«La pazienza soccorre la collera.» Clarissa Pinkola Estès
In questi giorni di quarantena obbligata, in cui dobbiamo giocoforza mettere in campo tutta la pazienza possibile, mi torna alla memoria una delle tante mattine in ufficio in cui mantenere la calma sembrava veramente impossibile.
E’ una storia di qualche anno fa, un ricordo al quale sono particolarmente affezionata perché condiviso con una collega che oggi non lavora più con me ma che rimarrà per sempre nel mio cuore.
Era un giorno particolare, frenetico, assurdo, di quelli in cui il telefono non smette di squillare, in cui le richieste sono improponibili, la tecnologia ti si rivolta contro. Il pc si impalla, la fotocopiatrice non funziona e la rete internet saltella tra up e down costringendoti a ripartire sempre da capo e, come se tutto questo non bastasse, «i capi» pretendono il disbrigo di pratiche chiedendole praticamente con scadenza ieri.
Per sorridere e rendere meno nervosa la mattina, con la collega abbiamo deciso di appendere un cartello ironico al vetro della finestra: «Poiché amiamo lavorare sempre sull’orlo del baratro, per favore chiedeteci le cose sempre all’ultimo momento».
Era un modo tutto nostro per esorcizzare quelle giornate in cui si tornava a casa con la testa che frullava a mille.
Spesso capitano questi periodi, di quelli in cui nelle pubbliche amministrazioni tutti cercano di far vedere quanto sono stati bravi, il periodo dell’anno in cui si deve per forza inaugurare qualcosa. Magari anche più di una, che fossero strade, piazze, scuole poco importava. Il nostro ufficio si trovava sempre coinvolto in questi eventi, per essere sempre pronte al «taglio del nastro» ne avevamo acquistato una quantità spropositata, ridendo dicevamo che avremmo potuto avvolgere nel nastro tricolore tutta la provincia.
La mattinata è proseguita così, agitata e convulsa come non mai, con gente che continuava a entrare nell’ufficio borbottando una sfilza di richieste e uscendo senza neppure accertarsi se avesimo realmente compreso quello che era stato detto.

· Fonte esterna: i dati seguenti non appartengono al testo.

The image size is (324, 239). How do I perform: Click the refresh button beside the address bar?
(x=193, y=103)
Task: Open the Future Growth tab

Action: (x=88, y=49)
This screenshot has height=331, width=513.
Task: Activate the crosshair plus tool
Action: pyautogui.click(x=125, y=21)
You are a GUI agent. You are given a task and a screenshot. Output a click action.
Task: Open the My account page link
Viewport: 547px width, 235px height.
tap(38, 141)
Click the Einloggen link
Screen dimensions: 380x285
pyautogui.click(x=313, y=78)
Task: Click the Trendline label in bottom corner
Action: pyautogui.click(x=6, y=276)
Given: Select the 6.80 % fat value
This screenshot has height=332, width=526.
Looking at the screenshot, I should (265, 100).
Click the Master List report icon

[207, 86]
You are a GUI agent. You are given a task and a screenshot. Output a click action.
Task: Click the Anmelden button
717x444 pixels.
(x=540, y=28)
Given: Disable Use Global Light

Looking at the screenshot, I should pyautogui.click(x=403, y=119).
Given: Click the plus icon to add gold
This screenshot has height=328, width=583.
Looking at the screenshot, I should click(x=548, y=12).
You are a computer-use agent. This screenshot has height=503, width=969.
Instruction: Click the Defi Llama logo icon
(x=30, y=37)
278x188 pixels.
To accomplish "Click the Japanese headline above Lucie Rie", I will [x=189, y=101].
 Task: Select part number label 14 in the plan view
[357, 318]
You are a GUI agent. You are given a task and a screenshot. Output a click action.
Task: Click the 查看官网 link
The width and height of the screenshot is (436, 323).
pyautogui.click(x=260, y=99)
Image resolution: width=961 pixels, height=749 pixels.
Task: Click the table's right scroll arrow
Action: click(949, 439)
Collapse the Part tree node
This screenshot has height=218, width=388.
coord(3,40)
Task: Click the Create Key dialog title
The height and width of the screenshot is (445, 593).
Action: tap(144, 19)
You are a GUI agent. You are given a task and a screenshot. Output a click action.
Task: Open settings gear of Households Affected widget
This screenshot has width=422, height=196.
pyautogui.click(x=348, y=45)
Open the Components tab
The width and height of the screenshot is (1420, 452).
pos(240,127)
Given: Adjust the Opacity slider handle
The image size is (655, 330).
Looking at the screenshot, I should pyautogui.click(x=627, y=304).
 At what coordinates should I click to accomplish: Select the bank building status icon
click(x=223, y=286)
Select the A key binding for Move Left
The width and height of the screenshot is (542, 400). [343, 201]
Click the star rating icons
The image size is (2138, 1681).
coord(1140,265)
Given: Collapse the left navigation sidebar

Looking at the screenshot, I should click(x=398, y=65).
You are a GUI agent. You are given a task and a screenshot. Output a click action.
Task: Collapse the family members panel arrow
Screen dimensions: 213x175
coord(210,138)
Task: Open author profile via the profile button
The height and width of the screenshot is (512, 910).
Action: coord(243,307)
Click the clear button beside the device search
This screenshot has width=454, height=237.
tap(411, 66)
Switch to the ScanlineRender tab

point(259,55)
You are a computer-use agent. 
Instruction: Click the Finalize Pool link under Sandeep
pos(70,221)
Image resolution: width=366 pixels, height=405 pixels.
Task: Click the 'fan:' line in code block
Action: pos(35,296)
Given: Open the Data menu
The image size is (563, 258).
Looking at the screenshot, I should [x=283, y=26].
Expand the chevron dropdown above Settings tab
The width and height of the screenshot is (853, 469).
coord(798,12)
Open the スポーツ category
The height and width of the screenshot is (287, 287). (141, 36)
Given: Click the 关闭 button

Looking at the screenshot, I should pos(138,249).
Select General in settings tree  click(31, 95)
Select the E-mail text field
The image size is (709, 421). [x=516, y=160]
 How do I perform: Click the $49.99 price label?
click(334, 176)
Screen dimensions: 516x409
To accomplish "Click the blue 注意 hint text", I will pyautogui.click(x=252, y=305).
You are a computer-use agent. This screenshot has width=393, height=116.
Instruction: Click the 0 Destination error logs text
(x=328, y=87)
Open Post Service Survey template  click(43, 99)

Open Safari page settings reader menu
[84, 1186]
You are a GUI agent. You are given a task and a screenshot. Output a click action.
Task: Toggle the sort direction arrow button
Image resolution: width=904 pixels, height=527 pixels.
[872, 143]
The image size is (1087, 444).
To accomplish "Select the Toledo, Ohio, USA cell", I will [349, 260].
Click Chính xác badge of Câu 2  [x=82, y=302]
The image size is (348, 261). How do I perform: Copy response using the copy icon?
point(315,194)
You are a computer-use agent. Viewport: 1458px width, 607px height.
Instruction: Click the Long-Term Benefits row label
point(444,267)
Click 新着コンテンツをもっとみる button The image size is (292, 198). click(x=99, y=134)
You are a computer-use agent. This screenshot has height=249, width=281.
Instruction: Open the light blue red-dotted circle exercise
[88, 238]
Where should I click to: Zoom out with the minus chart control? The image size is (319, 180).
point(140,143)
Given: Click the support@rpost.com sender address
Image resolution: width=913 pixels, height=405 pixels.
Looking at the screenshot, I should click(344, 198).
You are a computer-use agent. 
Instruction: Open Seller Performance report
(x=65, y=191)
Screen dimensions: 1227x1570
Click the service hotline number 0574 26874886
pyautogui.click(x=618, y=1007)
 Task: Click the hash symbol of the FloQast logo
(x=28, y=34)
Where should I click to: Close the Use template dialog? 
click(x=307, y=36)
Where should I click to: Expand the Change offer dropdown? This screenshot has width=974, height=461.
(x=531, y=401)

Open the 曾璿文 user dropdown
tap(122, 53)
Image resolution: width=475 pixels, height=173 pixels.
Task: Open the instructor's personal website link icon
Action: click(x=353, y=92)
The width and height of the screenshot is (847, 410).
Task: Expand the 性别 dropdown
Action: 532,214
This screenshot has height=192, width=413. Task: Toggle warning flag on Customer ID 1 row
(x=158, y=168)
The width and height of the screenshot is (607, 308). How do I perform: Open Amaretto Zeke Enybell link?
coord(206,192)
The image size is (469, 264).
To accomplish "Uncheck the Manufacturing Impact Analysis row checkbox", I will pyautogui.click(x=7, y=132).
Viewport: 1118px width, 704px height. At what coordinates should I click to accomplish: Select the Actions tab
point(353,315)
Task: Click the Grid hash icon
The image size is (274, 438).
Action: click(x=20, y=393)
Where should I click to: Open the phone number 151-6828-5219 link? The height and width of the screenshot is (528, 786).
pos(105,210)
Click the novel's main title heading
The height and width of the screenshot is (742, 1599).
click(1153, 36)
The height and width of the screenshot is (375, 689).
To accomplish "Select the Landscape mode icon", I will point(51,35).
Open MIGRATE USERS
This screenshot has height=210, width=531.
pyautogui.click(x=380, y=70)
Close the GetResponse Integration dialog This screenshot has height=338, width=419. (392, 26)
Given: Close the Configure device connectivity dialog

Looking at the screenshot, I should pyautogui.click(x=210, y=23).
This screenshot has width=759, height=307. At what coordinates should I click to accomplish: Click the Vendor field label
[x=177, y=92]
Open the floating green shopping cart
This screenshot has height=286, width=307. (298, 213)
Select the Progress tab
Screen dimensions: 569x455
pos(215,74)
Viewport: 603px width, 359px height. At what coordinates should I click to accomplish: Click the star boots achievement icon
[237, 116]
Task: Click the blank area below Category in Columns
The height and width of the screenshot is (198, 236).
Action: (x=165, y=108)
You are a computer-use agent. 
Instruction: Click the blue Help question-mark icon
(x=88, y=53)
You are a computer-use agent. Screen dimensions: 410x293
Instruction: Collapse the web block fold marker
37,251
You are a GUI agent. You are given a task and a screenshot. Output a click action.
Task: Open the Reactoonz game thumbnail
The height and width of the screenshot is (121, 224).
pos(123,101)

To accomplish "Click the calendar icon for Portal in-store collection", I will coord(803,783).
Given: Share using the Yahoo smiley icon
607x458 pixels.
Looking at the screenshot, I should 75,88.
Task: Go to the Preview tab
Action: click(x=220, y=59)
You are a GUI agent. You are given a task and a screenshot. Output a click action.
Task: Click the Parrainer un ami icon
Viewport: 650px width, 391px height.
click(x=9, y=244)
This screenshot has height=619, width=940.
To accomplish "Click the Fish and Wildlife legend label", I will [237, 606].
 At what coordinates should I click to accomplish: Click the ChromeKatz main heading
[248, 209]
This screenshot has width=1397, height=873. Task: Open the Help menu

Accadeva sempre, mentre entrambe eravamo impegnate a un lavoro al pc o al telefono, il collega entrava, parlava e usciva, al che ci guardavamo in faccia e reciprocamente ci domandavamo: «Ma tu hai capito quello che voleva?» e poi esplodevamo a ridere.
C’era veramente una bella sintonia, di quelle che vanno oltre il semplice rapporto tra colleghe e anche senza parlarci riuscivamo sempre a capire quello a cui l’altra stava pensando.
Quando sono arrivate le 14 all’unisono abbiamo esclamato: «E’ finita.»
La collega ha ribattuto: «Oggi ci è successo praticamente di tutto, credo che ormai non possa accadere più nulla».
E’ stato in quel preciso momento che qualcuno ha bussato alla porta.
Ci siamo guardate, io ho mormorato a bassa voce: «Avanti»
Dalla fessura della porta che si apriva ho visto un uomo che indossava qualcosa di arancione, abbiamo immediatamente pensato che fosse uno degli operai della cooperativa che gestiva il servizio di raccolta rifiuti.
«Sarà arrivato ora perché avrà atteso la fine del suo turno» – abbiamo pensato.
Quando la porta si apre del tutto ci accorgiamo invece che si tratta di un uomo di mezza età con la testa completamente rasata, fatta salva una lunga ciocca di capelli sul retro del cranio, indossa una lunga tunica color arancio: un Hare Krishna.
Entra con le mani giunte e ci fa un piccolo inchino: «Buongiorno, posso vendervi dei libri?»
«Abbia pazienza – lo esortiamo – è stata veramente una pessima mattina e abbiamo voglia solamente di andare a casa».
Sarà stato il tono della nostra voce, gli sguardi in tralice che gli abbiamo rivolto o gli occhi fuori dalle orbite, questo non lo so, fatto sta che inizia a spiegarci che la collera è una cattiva consigliera e che i libri che intende proporci sono proprio adatti per imparare a convivere con lo stress e con l’ansia.
Dopo aver modulato l’Om mantra dei monaci tibetani siamo riuscite a farlo uscire dalla stanza.
Chi delle due aveva detto che non avrebbe potuto accaderci più nulla??